Could you transcribe every record below exactly as it stands?

Study material section start

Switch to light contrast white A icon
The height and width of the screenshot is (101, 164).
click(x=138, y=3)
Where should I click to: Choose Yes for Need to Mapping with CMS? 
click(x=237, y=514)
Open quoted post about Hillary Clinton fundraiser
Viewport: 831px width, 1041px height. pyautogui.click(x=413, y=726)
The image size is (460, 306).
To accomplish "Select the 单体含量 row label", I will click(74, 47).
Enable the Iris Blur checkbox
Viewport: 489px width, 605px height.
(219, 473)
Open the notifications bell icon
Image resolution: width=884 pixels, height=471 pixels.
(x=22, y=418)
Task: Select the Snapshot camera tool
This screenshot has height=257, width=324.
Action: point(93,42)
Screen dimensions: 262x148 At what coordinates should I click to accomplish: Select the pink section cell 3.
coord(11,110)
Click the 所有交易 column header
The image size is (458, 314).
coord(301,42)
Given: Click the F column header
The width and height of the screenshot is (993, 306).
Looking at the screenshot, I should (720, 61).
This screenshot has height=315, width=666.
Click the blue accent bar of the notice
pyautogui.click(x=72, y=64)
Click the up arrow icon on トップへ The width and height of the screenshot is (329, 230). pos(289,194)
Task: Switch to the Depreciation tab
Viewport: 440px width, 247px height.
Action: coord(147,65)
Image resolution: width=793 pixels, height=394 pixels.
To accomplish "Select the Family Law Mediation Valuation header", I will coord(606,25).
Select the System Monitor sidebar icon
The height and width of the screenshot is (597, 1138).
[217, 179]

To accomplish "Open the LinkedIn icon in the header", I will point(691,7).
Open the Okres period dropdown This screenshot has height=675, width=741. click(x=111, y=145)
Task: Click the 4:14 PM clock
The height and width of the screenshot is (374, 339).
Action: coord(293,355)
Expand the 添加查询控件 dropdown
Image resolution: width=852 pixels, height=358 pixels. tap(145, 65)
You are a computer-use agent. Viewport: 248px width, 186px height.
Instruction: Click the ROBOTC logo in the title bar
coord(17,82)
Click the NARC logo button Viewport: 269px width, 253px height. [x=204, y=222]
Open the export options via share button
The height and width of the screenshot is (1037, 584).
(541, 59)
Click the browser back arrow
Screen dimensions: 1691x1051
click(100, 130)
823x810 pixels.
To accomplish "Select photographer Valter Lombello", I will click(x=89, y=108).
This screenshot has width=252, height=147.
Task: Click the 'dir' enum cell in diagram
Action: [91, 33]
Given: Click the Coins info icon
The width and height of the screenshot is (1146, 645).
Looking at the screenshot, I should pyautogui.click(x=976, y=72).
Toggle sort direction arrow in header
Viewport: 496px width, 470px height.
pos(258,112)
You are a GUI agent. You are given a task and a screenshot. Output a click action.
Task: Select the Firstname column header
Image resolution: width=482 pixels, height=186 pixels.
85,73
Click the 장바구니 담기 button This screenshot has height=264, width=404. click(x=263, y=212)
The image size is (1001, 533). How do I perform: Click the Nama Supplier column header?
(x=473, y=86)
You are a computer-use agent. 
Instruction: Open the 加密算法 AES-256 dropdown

Study material section end

> _Output of the exercise_:
Switch to light contrast white A icon
The height and width of the screenshot is (101, 164).
click(x=138, y=3)
Where should I click to: Choose Yes for Need to Mapping with CMS? 
click(x=237, y=514)
Open quoted post about Hillary Clinton fundraiser
Viewport: 831px width, 1041px height. pyautogui.click(x=413, y=726)
The image size is (460, 306).
To accomplish "Select the 单体含量 row label", I will click(74, 47).
Enable the Iris Blur checkbox
Viewport: 489px width, 605px height.
(219, 473)
Open the notifications bell icon
Image resolution: width=884 pixels, height=471 pixels.
(x=22, y=418)
Task: Select the Snapshot camera tool
This screenshot has height=257, width=324.
Action: point(93,42)
Screen dimensions: 262x148 At what coordinates should I click to accomplish: Select the pink section cell 3.
coord(11,110)
Click the 所有交易 column header
The image size is (458, 314).
coord(301,42)
Given: Click the F column header
The width and height of the screenshot is (993, 306).
Looking at the screenshot, I should (720, 61).
This screenshot has height=315, width=666.
Click the blue accent bar of the notice
pyautogui.click(x=72, y=64)
Click the up arrow icon on トップへ The width and height of the screenshot is (329, 230). pos(289,194)
Task: Switch to the Depreciation tab
Viewport: 440px width, 247px height.
Action: coord(147,65)
Image resolution: width=793 pixels, height=394 pixels.
To accomplish "Select the Family Law Mediation Valuation header", I will coord(606,25).
Select the System Monitor sidebar icon
The height and width of the screenshot is (597, 1138).
[217, 179]

To accomplish "Open the LinkedIn icon in the header", I will point(691,7).
Open the Okres period dropdown This screenshot has height=675, width=741. click(x=111, y=145)
Task: Click the 4:14 PM clock
The height and width of the screenshot is (374, 339).
Action: coord(293,355)
Expand the 添加查询控件 dropdown
Image resolution: width=852 pixels, height=358 pixels. tap(145, 65)
You are a computer-use agent. Viewport: 248px width, 186px height.
Instruction: Click the ROBOTC logo in the title bar
coord(17,82)
Click the NARC logo button Viewport: 269px width, 253px height. [x=204, y=222]
Open the export options via share button
The height and width of the screenshot is (1037, 584).
(541, 59)
Click the browser back arrow
Screen dimensions: 1691x1051
click(100, 130)
823x810 pixels.
To accomplish "Select photographer Valter Lombello", I will click(x=89, y=108).
This screenshot has width=252, height=147.
Task: Click the 'dir' enum cell in diagram
Action: [91, 33]
Given: Click the Coins info icon
The width and height of the screenshot is (1146, 645).
Looking at the screenshot, I should pyautogui.click(x=976, y=72).
Toggle sort direction arrow in header
Viewport: 496px width, 470px height.
pos(258,112)
You are a GUI agent. You are given a task and a screenshot. Output a click action.
Task: Select the Firstname column header
Image resolution: width=482 pixels, height=186 pixels.
85,73
Click the 장바구니 담기 button This screenshot has height=264, width=404. click(x=263, y=212)
The image size is (1001, 533). How do I perform: Click the Nama Supplier column header?
(x=473, y=86)
You are a computer-use agent. 
Instruction: Open the 加密算法 AES-256 dropdown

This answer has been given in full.